Sunday 18 March 2012

The 2kDozen 500: #107 - Sentridoh, "Weed Forestin'"

Bit short for time today due to tequila issues last night blighting my thoughts today. I am sufficiently collected together now to relay a few now.

It's music from that lush pre-Oasis era when indie was a far more exciting tab than it's since become. Originally self-released on two cassettes in the late Eighties, this was Lou Barlow's melodic, lo-fi outlet for his non-Dinosaur ideas before Sebadoh came about as a full band. Recorded and discarded at the speed of thought, the songs make their point and leave pretty quickly and include similar distorted vocals to the ones on the Ween album from a few days ago. Clippings of classical music and other mutterings lie between the songs themselves.

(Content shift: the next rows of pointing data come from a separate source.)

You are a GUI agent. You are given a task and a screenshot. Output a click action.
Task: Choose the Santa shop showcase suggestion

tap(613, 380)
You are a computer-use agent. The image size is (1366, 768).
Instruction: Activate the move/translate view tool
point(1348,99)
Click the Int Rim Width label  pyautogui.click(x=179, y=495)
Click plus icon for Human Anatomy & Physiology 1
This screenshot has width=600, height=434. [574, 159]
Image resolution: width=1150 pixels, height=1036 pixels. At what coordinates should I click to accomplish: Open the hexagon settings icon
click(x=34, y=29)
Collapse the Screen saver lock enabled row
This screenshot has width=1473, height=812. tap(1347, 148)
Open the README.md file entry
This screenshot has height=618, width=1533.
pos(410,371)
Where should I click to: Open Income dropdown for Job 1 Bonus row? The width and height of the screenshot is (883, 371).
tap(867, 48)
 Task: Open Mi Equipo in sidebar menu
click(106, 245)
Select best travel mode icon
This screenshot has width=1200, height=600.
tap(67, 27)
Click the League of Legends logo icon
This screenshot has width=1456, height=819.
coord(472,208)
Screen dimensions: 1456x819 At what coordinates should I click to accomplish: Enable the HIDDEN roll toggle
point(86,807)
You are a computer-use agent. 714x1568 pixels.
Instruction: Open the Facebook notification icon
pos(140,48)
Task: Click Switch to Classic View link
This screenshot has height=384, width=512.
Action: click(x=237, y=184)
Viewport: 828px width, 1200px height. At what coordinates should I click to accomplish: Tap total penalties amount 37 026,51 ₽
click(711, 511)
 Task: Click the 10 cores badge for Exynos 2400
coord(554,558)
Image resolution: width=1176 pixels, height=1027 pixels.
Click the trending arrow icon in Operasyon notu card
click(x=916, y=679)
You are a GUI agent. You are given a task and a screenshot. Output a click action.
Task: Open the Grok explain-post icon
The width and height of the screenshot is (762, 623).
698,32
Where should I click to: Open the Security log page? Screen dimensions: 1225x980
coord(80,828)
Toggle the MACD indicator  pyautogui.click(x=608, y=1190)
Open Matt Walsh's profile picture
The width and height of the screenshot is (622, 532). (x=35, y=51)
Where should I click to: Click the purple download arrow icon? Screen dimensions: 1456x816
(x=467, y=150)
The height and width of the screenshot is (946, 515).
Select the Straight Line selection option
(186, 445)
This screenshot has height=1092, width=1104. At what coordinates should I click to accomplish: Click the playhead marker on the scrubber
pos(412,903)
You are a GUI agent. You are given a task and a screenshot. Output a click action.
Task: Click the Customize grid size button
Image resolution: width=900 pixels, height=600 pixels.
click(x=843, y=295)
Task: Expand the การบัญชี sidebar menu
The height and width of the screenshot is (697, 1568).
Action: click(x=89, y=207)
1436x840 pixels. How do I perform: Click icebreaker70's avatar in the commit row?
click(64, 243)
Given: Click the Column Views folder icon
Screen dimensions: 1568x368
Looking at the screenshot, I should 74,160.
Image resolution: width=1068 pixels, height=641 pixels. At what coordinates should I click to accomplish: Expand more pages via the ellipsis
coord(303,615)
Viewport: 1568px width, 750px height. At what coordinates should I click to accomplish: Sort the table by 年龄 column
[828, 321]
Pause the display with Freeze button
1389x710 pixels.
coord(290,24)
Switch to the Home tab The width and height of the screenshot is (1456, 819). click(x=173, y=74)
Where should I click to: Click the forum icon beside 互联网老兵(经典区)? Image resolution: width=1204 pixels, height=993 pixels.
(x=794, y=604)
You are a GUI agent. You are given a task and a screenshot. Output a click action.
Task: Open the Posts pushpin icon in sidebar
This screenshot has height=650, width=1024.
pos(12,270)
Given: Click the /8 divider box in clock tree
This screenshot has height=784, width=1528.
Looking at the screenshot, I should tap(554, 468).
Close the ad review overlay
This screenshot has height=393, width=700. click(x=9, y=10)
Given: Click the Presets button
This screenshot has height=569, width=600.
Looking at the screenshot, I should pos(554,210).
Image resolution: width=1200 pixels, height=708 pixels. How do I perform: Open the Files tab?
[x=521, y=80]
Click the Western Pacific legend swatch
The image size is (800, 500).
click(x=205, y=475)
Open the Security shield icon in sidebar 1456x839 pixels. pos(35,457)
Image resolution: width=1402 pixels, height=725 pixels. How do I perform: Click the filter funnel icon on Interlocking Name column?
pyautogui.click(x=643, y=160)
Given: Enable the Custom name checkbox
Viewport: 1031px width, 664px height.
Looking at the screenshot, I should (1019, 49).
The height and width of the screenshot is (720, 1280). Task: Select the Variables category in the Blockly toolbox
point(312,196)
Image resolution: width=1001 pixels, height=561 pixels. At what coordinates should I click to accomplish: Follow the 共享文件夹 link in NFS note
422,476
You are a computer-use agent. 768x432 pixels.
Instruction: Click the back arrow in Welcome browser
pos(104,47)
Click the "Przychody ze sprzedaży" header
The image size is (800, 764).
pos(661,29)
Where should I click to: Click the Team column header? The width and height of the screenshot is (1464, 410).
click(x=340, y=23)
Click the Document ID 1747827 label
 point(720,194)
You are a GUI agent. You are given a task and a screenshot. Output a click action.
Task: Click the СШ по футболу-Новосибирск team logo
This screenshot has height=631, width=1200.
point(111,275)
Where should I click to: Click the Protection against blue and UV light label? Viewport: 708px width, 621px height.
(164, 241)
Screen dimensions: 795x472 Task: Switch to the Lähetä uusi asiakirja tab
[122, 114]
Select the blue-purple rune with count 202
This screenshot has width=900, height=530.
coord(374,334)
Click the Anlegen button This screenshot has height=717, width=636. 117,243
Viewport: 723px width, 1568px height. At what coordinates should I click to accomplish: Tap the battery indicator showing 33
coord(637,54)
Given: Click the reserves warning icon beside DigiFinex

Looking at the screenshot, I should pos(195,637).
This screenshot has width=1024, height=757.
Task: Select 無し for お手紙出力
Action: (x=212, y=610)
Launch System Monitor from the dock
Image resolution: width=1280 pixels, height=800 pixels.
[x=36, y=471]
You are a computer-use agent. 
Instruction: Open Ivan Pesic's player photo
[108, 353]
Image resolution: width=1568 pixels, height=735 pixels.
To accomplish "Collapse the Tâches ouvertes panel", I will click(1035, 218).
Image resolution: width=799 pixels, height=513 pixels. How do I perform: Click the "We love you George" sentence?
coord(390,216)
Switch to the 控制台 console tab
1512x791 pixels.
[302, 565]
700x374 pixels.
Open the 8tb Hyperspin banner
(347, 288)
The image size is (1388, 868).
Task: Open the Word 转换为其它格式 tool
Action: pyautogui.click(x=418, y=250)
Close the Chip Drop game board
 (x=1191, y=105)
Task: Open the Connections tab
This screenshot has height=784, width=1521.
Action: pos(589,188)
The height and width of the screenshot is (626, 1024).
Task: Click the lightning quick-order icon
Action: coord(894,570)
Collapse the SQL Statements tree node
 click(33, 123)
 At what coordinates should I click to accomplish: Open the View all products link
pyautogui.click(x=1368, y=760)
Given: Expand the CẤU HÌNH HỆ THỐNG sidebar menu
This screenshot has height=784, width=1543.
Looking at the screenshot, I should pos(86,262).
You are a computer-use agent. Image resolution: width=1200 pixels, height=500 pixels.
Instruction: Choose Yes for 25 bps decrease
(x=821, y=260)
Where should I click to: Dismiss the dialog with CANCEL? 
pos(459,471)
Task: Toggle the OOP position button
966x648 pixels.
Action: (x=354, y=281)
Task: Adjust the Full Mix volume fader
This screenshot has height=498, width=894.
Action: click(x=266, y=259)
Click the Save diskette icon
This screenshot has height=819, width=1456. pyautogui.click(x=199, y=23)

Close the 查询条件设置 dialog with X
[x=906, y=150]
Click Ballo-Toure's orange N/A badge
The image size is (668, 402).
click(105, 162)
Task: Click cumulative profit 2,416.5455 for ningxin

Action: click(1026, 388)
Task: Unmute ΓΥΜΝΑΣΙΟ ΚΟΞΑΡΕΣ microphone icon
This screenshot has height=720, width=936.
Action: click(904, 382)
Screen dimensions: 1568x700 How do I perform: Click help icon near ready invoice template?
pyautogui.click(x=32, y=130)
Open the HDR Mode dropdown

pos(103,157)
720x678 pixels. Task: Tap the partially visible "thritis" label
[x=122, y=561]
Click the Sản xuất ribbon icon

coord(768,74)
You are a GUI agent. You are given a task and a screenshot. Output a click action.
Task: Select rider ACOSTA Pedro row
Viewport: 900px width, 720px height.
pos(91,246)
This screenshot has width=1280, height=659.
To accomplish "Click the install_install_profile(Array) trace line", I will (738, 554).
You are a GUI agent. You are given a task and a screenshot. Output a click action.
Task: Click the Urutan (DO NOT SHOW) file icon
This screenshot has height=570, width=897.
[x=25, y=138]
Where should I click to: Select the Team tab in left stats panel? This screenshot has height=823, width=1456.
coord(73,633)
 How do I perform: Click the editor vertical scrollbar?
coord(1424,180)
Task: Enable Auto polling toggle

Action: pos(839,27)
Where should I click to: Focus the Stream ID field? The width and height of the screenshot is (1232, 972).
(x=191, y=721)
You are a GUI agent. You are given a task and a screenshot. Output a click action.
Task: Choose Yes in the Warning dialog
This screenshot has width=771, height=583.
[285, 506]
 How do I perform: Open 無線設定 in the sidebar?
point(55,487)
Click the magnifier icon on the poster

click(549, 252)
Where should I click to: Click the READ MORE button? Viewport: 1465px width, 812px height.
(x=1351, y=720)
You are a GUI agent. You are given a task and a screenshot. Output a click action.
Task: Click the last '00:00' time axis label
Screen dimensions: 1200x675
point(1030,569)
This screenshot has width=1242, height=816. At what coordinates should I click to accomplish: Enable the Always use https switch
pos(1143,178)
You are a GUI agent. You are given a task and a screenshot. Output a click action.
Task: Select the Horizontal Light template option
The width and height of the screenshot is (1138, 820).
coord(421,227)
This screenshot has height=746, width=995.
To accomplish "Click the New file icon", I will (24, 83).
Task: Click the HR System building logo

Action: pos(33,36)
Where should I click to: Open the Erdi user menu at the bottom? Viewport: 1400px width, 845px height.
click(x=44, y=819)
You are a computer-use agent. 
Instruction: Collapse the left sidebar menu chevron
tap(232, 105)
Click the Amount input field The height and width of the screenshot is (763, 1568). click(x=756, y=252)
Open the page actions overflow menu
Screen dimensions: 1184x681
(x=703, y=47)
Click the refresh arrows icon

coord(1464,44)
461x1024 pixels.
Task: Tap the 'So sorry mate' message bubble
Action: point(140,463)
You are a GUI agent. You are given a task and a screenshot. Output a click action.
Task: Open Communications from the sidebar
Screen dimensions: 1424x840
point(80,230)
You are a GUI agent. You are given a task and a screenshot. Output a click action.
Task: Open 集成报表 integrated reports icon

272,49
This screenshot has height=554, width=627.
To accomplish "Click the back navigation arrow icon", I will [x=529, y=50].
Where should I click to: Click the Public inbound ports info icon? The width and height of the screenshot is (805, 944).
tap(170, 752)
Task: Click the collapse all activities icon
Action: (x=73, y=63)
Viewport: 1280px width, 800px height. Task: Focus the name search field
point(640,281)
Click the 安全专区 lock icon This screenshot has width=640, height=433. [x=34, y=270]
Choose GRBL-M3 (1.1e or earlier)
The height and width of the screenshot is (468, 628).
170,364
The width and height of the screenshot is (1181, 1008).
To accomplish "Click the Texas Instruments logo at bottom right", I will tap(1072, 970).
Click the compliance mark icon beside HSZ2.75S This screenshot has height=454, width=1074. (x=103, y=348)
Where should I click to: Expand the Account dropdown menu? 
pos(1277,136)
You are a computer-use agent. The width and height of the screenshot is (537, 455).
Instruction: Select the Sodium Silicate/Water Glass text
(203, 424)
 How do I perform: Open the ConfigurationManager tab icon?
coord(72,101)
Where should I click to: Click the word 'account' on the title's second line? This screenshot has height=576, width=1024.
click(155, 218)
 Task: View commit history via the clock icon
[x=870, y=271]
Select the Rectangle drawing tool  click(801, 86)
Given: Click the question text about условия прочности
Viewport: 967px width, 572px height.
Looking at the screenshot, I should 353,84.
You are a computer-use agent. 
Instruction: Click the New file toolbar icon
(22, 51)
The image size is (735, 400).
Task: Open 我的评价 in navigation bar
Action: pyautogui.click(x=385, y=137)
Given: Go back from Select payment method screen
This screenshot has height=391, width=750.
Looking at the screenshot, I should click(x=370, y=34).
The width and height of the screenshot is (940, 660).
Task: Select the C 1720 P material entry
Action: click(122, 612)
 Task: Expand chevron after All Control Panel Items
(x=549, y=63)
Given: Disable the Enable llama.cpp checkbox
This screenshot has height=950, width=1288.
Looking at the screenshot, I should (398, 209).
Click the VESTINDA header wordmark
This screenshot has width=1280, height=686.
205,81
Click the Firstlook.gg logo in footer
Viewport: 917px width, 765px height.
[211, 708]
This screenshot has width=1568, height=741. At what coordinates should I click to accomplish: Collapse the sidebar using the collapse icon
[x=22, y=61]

Similar to Beck's earlier stuff, the lyrical tone is of power, violence, evil and weakness. I suppose this is one of the qualities of home recording, that you can be as raw in your subject matter as you want, then decide whether to release it later. Social brakes are off. "Perfect Power" has a neat menace: "No-one's strong enough to make me stop". He seethes about the "stinking display of your sexual confusion" before it breaks down into a scary whispering round about Jesus and a homemade collage of mangled tunes. "Three Times a Day" and "Pound My Skinny Head" are about wanking and you can't get much more DIY than that. Dysfunctional sounds reflecting the dysfunctional creature that records them.


I can imagine Lou busking "I Believe in Fate"at a train station in a Match.com advert: "I believe in Fate/Cos Fate believes me/Some girl I don't know is waiting to marry me". "Pretend that it's for forever/And then proceed to crush each other" suggests he isn't too happy about the idea. And then there's some porn barking and some lissom orchestral slink.

The album closes with "Brand New Love" which is more delicate than most of the album and perhaps more optimistic, despite itself. "Follow what you feel/You alone decide what's real/And anyone could be your brand new love." Then it ends.